**EXCERPT TO READ**
++++++++++

Re: [zeromq-dev] Memory pool for zmq_msg_t

2019-07-04 Thread Francesco
Hi Luca,
thanks for the details. Indeed I understand why the "content_t" needs to be
allocated dynamically: it's just like the control block used by STL's
std::shared_ptr<>.

And you're right: I'm not sure how much gain there is in removing 100% of
malloc operations from my TX path... still I would be curious to find it
out but right now it seems I need to patch ZMQ source code to achieve that.

Anyway I wonder if it could be possible to expose in the public API a
method like "zmq::msg_t::init_external_storage()" that, AFAICS, allows to
create a non-shared zero-copy long message... it appears to be used only by
v2 decoder internally right now...
Is there a specific reason why that's not accessible from the public API?

++++++++++

**SOURCE EXCERPT**
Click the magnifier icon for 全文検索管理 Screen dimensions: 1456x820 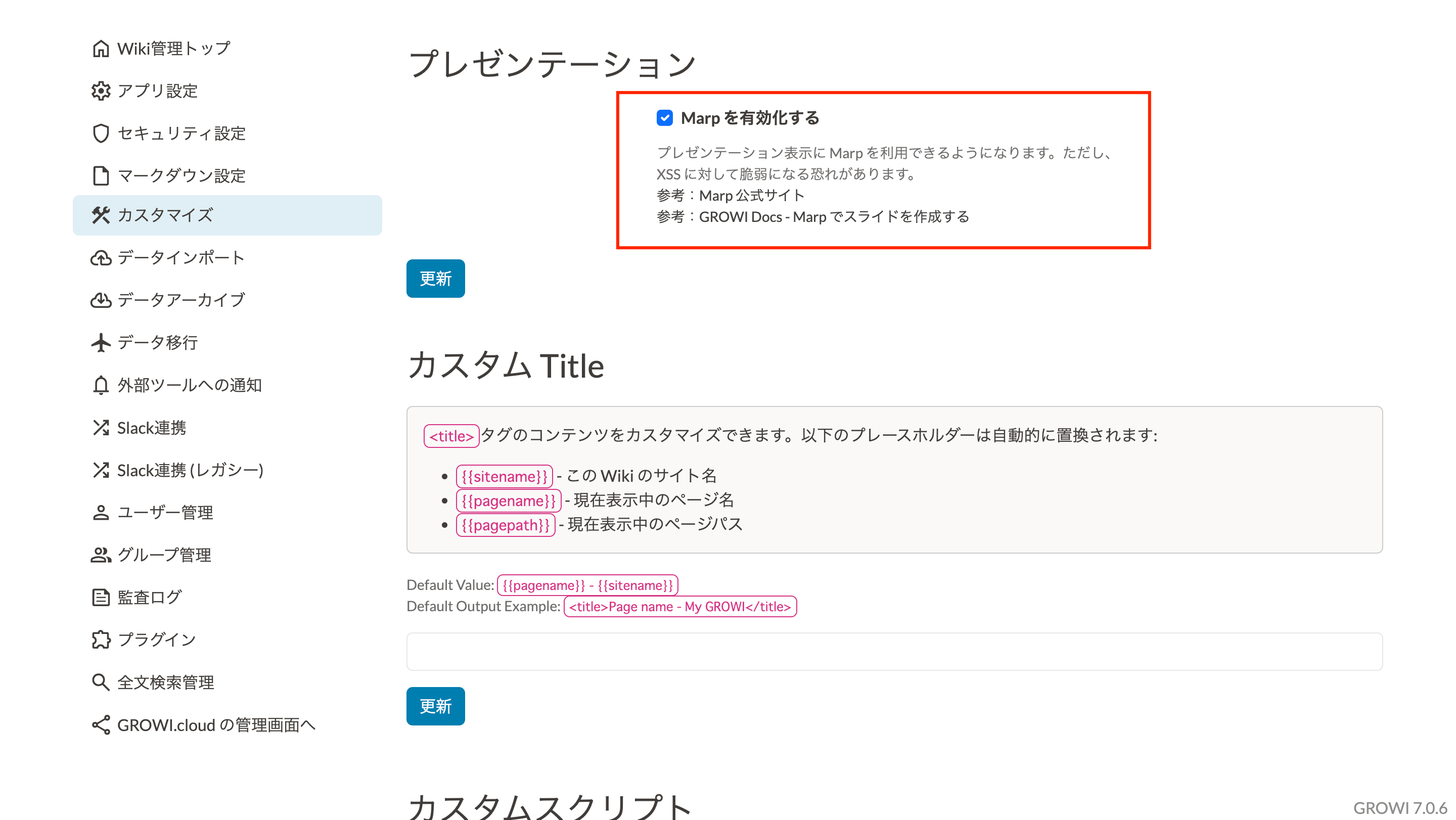pos(101,682)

++++++++++

**TASKS FOR THIS EXERCISE**
- A) In the mailing-list post, substitute "reference counter" for "control block" and give the stretch from "2019-07-04 Thread Francesco" through "std::shared_ptr<>." with that change.
- B) Answer these questions about the mailing-list post.
(i) On what date was the post written?
(ii) Which STL type's control block is the "content_t" compared to?
(iii) To whom is the post addressed?
The data were taken from a different source.

**RESULTS FOR THE EXERCISE**
- A)
2019-07-04 Thread Francesco
Hi Luca,
thanks for the details. Indeed I understand why the "content_t" needs to be
allocated dynamically: it's just like the reference counter used by STL's
std::shared_ptr<>.

- B)
(i) 2019-07-04
(ii) std::shared_ptr<>
(iii) Luca